Iowa apple growers fear another year of drought

3/1/2013 10:00 AM
By Associated Press

LE MARS, Iowa (AP) — Iowa's apple growers are nervously watching their crop this season, fearing what the lingering drought could do to the business.

Orchard owners around the state are monitoring their trees for any sign they'll have a repeat of last season, the Sioux City Journal ( ) reported Friday. Last season, unusually warm weather and a late frost killed most fruit buds.

Apple growers in Iowa felt the loss. The U.S. Department of Agriculture said the state's production plummeted 94 percent last year, compared with 2011. The Iowa State research orchard in 2012 barely produced 10 bushels, about 420 pounds. The facility usually produces 40,000 pounds, or 20 tons, a year.

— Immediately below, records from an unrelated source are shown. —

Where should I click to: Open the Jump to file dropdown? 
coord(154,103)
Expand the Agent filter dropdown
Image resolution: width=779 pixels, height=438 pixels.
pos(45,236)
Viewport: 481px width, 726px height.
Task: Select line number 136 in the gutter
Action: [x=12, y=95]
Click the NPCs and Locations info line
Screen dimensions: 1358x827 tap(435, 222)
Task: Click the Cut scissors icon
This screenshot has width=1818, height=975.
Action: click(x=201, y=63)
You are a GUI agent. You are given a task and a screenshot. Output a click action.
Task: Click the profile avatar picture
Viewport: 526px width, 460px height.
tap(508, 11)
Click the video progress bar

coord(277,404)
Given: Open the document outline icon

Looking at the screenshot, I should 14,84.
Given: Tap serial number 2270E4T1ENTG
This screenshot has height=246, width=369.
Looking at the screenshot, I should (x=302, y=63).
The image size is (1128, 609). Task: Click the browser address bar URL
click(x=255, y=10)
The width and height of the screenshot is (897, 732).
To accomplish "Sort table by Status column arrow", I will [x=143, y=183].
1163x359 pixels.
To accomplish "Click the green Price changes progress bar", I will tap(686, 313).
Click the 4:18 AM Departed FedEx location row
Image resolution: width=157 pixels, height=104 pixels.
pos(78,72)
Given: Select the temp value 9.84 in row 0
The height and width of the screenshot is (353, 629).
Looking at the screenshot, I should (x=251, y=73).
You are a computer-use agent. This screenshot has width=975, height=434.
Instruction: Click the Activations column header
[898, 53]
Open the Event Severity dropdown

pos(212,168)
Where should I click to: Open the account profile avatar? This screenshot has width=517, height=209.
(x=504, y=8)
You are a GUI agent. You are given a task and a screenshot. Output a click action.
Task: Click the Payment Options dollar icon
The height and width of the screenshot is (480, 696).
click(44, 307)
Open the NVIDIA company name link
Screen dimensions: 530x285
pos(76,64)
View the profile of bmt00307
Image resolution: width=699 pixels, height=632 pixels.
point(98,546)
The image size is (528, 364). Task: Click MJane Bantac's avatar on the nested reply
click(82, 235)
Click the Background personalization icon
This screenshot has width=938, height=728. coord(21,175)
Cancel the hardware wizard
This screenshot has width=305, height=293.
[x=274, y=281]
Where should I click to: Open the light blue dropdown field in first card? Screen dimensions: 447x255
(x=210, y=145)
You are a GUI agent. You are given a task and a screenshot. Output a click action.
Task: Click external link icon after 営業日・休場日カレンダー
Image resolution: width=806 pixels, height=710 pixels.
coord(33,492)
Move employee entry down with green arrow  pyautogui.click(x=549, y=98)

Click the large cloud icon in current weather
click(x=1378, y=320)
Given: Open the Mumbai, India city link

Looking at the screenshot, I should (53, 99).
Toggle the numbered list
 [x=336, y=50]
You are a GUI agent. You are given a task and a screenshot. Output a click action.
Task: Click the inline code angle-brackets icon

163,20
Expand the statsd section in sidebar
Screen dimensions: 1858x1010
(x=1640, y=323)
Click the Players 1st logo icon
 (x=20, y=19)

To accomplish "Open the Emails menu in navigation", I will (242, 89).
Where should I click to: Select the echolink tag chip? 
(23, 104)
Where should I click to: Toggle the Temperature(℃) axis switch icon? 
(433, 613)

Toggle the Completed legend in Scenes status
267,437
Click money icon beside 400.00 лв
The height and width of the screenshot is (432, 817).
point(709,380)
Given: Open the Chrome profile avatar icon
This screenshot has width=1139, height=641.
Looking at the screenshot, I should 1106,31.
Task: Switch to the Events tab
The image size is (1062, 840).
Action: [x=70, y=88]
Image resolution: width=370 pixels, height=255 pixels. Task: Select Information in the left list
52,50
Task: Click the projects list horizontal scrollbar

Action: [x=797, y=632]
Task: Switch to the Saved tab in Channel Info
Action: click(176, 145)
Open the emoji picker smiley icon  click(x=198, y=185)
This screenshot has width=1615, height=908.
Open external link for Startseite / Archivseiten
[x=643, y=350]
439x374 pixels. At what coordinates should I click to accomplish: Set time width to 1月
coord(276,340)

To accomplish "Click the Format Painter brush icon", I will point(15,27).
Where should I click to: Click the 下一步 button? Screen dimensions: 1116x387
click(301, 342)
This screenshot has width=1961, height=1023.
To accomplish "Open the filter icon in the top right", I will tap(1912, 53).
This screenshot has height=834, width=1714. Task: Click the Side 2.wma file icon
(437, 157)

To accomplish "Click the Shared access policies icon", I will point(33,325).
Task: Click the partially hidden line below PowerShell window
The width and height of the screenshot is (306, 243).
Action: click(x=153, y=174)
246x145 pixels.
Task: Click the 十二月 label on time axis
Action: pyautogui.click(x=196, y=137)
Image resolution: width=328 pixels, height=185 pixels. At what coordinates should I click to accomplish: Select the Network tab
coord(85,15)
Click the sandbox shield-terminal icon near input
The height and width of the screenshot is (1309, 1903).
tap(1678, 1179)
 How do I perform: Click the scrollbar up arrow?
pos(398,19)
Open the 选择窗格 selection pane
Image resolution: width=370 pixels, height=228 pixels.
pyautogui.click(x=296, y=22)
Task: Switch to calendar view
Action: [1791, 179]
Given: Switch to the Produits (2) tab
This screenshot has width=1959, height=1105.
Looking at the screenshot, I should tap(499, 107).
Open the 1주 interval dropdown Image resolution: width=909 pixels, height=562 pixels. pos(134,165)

Norman Koch, owner of Koch Orchards in Le Mars, said he lost his entire crop by April 14. He's been tending to his trees to prepare for this current season, including pruning so the trees don't overproduce to make up for last year.

"We are going to need a couple of good snowfalls and rain," he said. "We have a deep cross section of dry soil here."

All of Iowa is in drought and the northwest quarter is still in extreme drought, according to the National Drought Mitigation Center. Iowa State University horticulture professor Paul Domoto said this second year is important for Iowa fruit growers because the apple crop is not covered by insurance.

"Let's hope we make up the moisture we need. It's going to have a lot of influence on this season," he said. "You could see many of these orchards going out of business."

The crippling effects of last year's frost meant Iowa orchards shipped apples from other states to sell, according to Nick Howell, supervisor of horticulture research at ISU.

Neighboring states like Minnesota and Wisconsin also took a hit. The USDA said Wisconsin produced a little over 23 million pounds of apples last year, down 54 percent from 2011.

Howell said recent subfreezing weather in the Midwest should keep trees from blooming too early this year.